Copy out each line of the data that holds the word "will".

Content starts

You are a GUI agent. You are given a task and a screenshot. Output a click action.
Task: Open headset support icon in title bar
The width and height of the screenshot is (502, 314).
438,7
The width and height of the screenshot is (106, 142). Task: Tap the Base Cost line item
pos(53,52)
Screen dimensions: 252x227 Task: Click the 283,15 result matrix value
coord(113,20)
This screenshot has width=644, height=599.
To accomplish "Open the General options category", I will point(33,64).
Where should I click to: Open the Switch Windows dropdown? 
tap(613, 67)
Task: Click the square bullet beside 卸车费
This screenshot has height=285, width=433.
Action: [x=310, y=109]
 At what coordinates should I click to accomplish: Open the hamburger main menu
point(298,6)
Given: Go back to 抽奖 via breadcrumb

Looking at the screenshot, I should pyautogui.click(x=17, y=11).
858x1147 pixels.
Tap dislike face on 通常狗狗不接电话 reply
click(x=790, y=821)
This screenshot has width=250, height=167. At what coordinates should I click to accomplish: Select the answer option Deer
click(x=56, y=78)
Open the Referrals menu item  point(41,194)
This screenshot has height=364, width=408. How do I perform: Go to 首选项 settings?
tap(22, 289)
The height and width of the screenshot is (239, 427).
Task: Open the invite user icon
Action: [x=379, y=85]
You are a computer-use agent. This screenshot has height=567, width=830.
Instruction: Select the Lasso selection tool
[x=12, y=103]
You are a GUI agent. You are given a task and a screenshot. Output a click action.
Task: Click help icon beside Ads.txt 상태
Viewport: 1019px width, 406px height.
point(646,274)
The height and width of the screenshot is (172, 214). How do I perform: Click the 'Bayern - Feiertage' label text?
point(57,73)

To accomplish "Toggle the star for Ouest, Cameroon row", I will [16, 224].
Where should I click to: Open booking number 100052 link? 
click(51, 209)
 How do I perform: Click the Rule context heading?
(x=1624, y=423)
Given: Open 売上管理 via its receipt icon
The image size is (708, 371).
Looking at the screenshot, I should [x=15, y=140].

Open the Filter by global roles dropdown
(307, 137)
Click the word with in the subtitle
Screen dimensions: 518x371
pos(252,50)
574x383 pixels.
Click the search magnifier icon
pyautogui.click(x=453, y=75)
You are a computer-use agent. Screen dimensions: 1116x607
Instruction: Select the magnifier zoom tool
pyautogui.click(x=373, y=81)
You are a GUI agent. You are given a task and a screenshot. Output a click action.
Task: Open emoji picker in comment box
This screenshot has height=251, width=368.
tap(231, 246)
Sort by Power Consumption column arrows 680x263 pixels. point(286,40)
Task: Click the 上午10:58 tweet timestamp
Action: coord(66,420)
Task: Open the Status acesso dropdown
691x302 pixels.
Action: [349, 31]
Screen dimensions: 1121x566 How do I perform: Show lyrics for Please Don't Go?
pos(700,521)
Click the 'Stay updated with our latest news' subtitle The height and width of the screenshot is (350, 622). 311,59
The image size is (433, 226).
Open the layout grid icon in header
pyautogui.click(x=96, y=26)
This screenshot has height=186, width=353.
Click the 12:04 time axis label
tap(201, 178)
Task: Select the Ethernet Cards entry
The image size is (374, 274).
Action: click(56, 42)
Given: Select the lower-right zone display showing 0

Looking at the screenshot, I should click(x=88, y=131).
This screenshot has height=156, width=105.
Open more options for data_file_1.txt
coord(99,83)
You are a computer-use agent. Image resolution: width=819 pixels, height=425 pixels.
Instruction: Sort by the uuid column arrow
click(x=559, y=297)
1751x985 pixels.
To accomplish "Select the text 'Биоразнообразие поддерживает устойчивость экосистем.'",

Content ends

# Task result:
To accomplish "Open the General options category", I will point(33,64).
To accomplish "Toggle the star for Ouest, Cameroon row", I will [16, 224].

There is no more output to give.